A first possibility is that the EUV tools are simply not used that often, and are idle most of the time. A second possibility is that the tools are in maintenance most of the time. However, uptime of >90% has been reported [2]. A third possibility would be higher doses, possibly over 100 mJ/cm2, to address stochastic effects [3]. However, this does seem to go counter to all the work done on achieving published throughput goals. Yet another possibility is that the graph does not count multiple layer exposures on a wafer separately. Hence, 15 EUV layers at 120 wafers per hour each layer would look like 8 wafers per hour, for example. However, compared to ~40 wafers per hour on average, this number is an even lower output rate! Where is the discrepancy? Research and development (R&D) wafers have not been considered. If only 20% of all EUV wafers run were for production, then the numbers could work out more reasonably. A possible breakdown would be below:
An example of EUV use breakdown for Q4 2022. In this case, uptime is allocated as 20% for production, 20% for R&D, 60% idle. The resulting monthly production volume is 933,333 wafers/month. Production assumed to run wafers at 120 WPH, R&D at 128 WPH.
For reference, TSMC monthly output is reported as up to 150,000 wafers/month [4]. If the monthly production volume is not over 900,000 wafer/month but actually ~250,000 wafers/month (so that TSMC’s portion is 60% of global total), the fraction in production needs to be ~5.3%. With the same wafer run rates, the R&D and idle time fraction don’t change appreciably.

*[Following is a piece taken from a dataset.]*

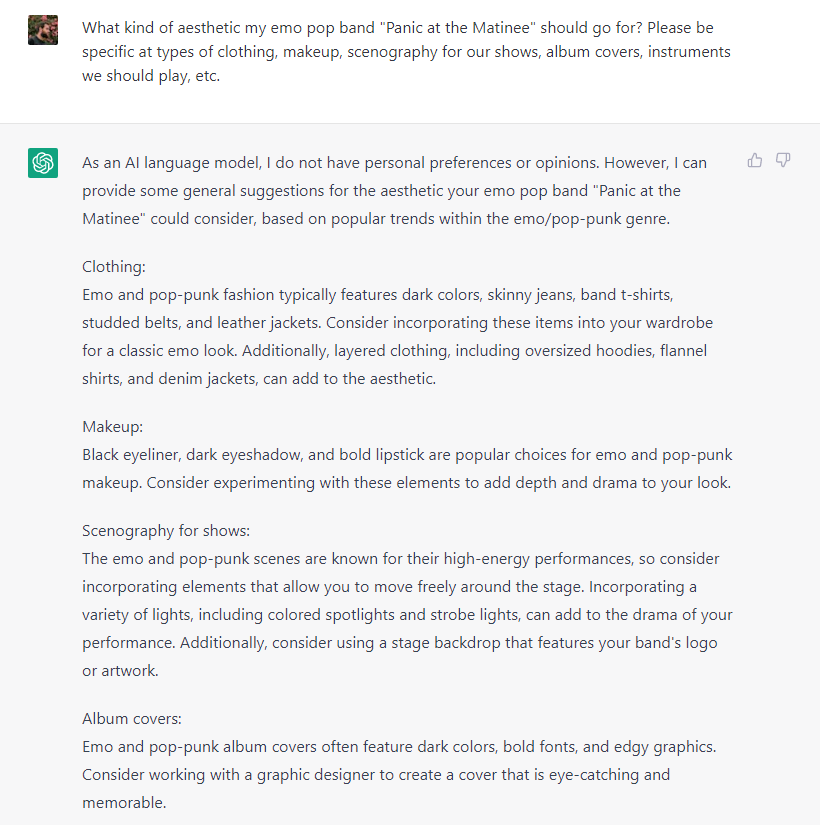Screen dimensions: 820x825
Task: Click the "Makeup:" section heading
Action: point(113,427)

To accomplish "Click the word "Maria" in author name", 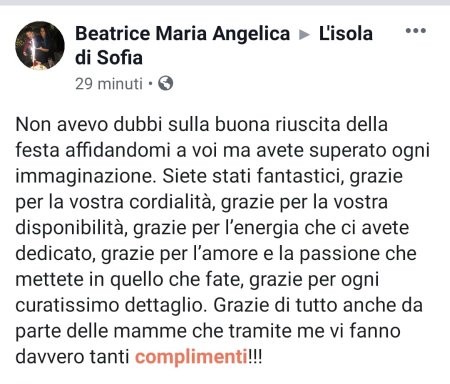I will tap(181, 34).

In this example, uptime is allocated as 5.3% for production, 28% for R&D, 67% idle. The resulting monthly production volume is 247,333 wafers/month. Production assumed to run wafers at 120 WPH, R&D at 128 WPH.
The noticeable difference is the number of layers per production wafer. On average, it has increased to 57. This must include the multiple exposures for a given layer for many cases. For example, 14 layers with four exposures, and 1 layer with single exposure, to give 15 EUV layers and 57 EUV exposures total.
In both of the above examples, yield loss is not considered. If we assume that the monthly production volume is actually 420,000 wafers, but that yield loss had brought it down to 250,000, the production use is 9%. The 33 EUV exposures could come from 6 layers with four exposures, and 9 layers with single exposure, to give 15 EUV layers total.
In this example, uptime is allocated as 9% for production, 26% for R&D, 65% idle. The resulting monthly production volume is 420,000 wafers/month. Production assumed to run wafers at 120 WPH, R&D at 128 WPH.
The picture that emerges from considering the above scenarios is that there is substantial (>60%) idle time, some yield loss, and a good deal of multiple exposures (multipatterning) for some EUV layers, if we assume the EUV systems are running at least 120 wafers per hour. Otherwise, if the tools are not idle or under maintenance or repair for that much time, the actual running throughput is often (on average) <40 wafers per hour. Very high doses to address stochastic effects naturally result in such low throughputs.
References
[1] C. Smeets et al., Proc. SPIE 12494, 1249406 (2023).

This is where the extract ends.